→ EXTRACTED ENTRIES

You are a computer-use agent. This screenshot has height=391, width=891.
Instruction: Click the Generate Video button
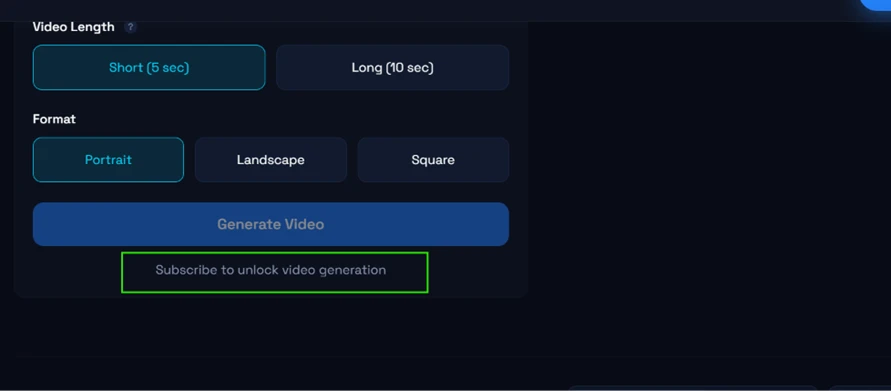[x=270, y=224]
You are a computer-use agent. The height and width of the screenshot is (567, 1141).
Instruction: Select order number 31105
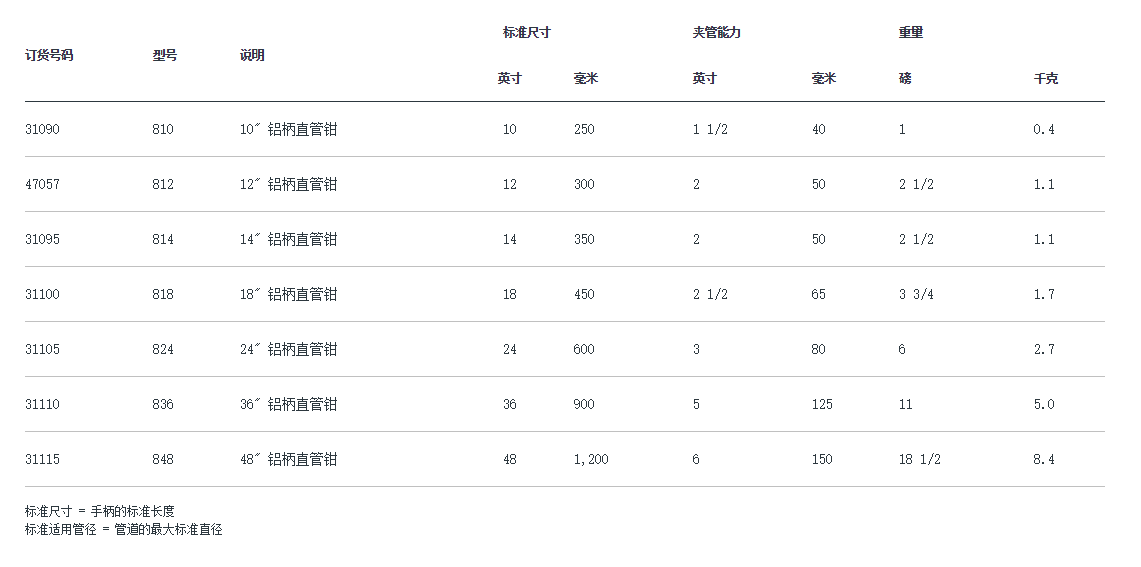click(42, 349)
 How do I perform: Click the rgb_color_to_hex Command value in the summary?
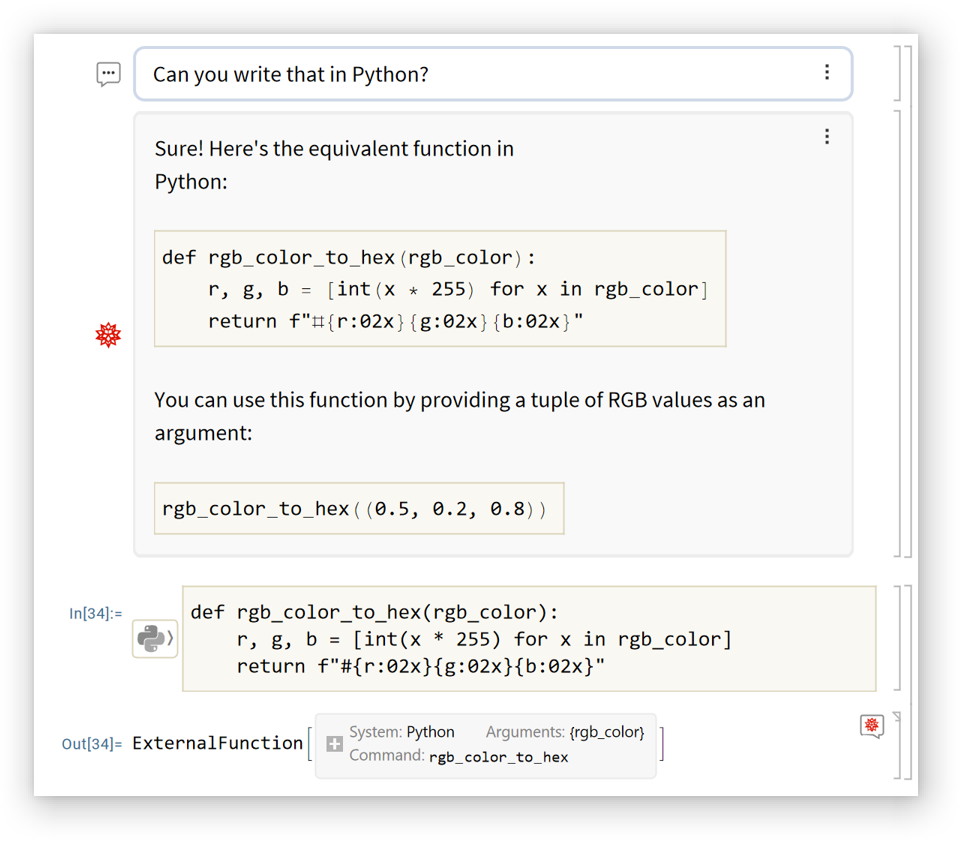coord(498,757)
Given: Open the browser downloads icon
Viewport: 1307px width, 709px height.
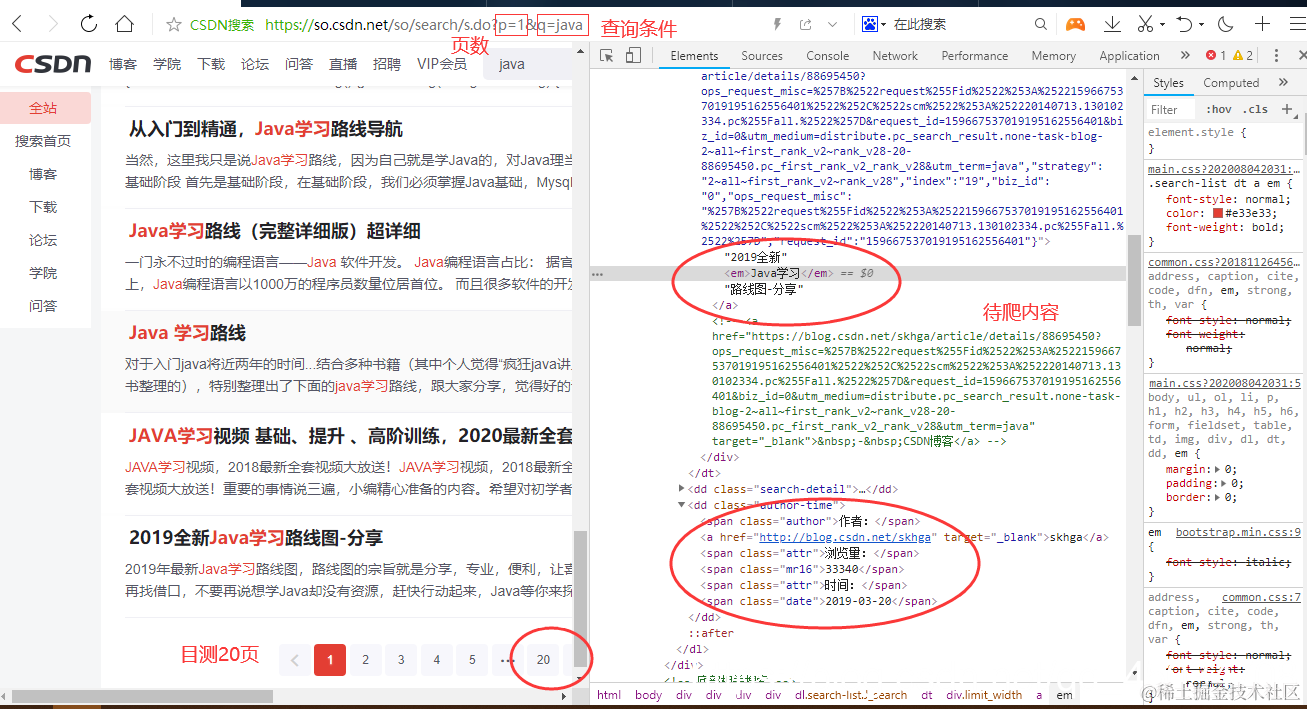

→ STATED PROBLEM
Print every line of the records above word for word, leaving out the pictures.

→ FINISHED EXERCISE
You are a computer-use agent. This screenshot has height=391, width=891.
Instruction: Click the Generate Video button
[x=270, y=224]
You are a computer-use agent. The height and width of the screenshot is (567, 1141).
Instruction: Select order number 31105
click(42, 349)
 How do I perform: Click the rgb_color_to_hex Command value in the summary?
coord(498,757)
Given: Open the browser downloads icon
Viewport: 1307px width, 709px height.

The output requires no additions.